• Task brief: Update the data from the line containing "You are a computer-use" through the line containing "Instruction: Select empty" so that "Referring Physician" becomes "Attending Physician", and reproduce those lines with nothing else changed.

## START Data lines

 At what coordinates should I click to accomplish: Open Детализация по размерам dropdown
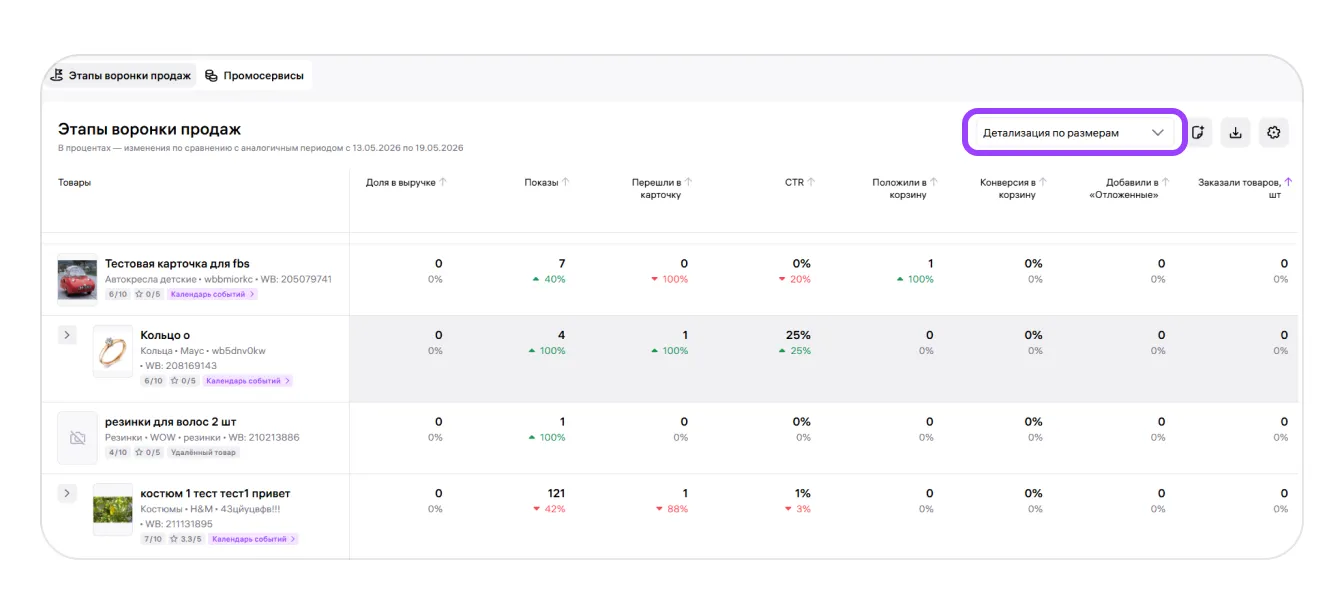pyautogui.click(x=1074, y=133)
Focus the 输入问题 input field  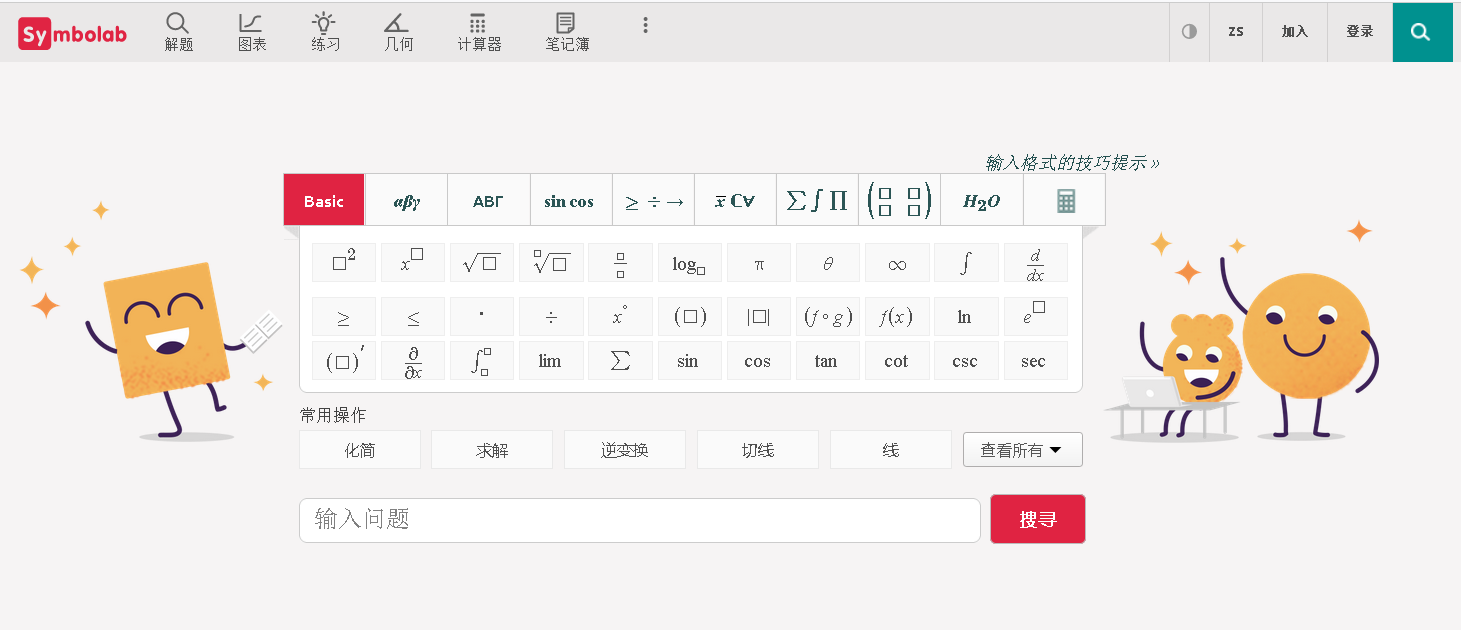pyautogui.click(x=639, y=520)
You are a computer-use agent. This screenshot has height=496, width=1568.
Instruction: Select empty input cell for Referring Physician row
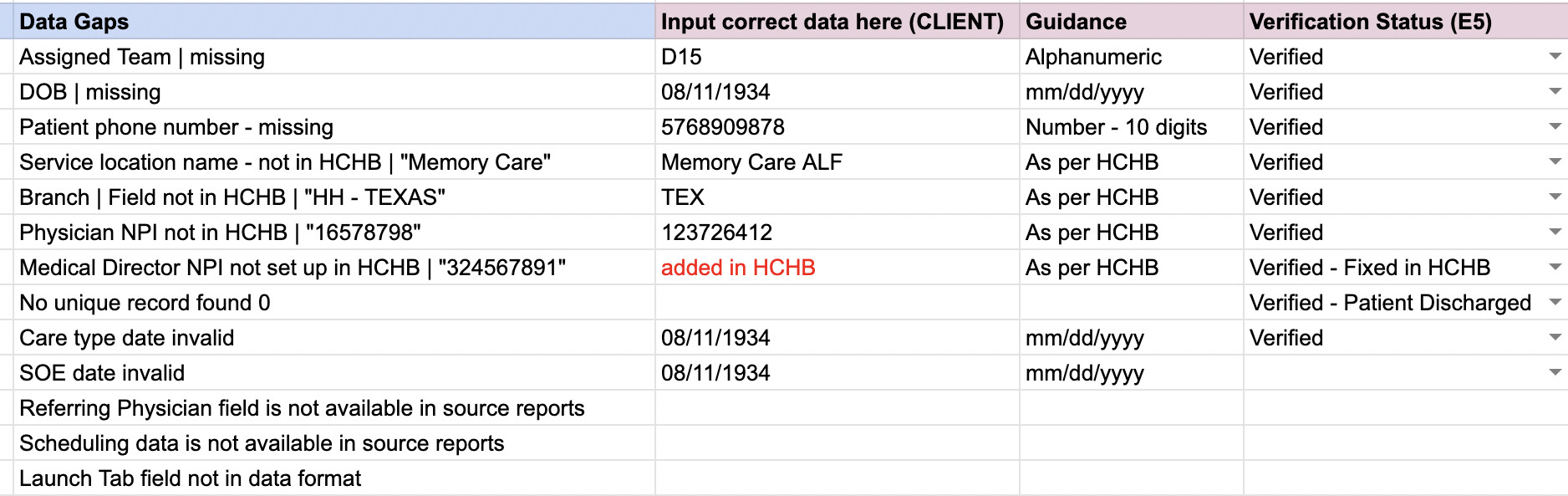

## END Data lines
## START Data lines

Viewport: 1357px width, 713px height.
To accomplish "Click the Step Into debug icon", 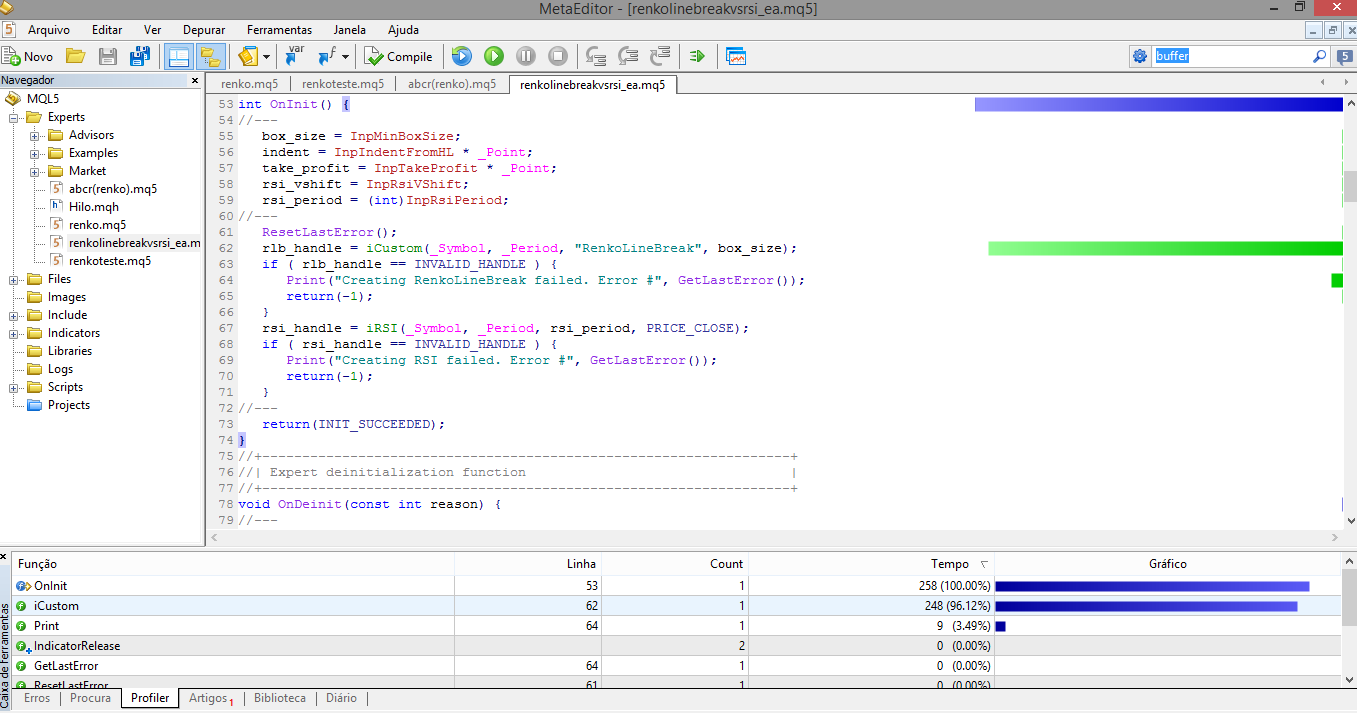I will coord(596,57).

## END Data lines
## START Data lines

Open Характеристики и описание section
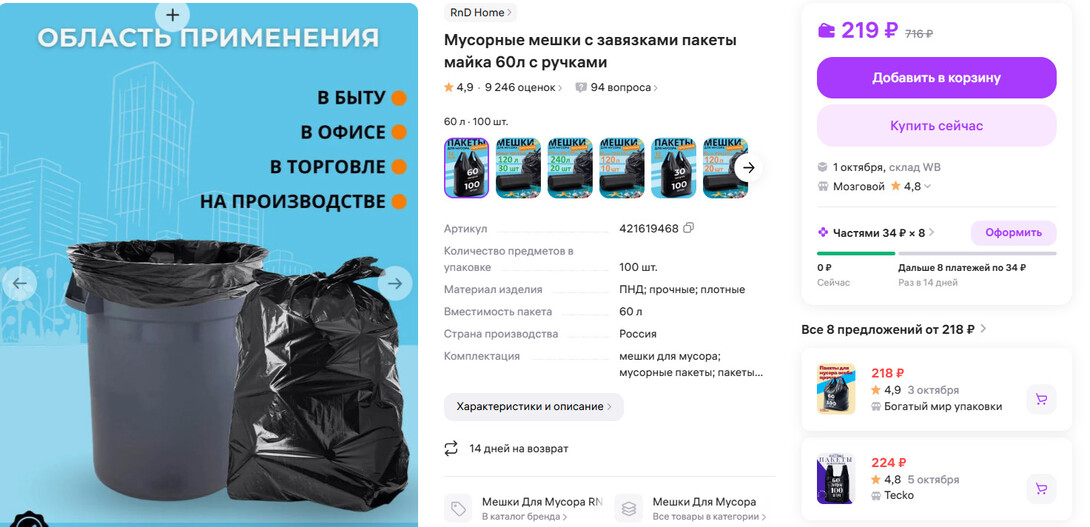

## END Data lines

• Result of the exercise:
You are a computer-use agent. This screenshot has height=496, width=1568.
Instruction: Select empty input cell for Attending Physician row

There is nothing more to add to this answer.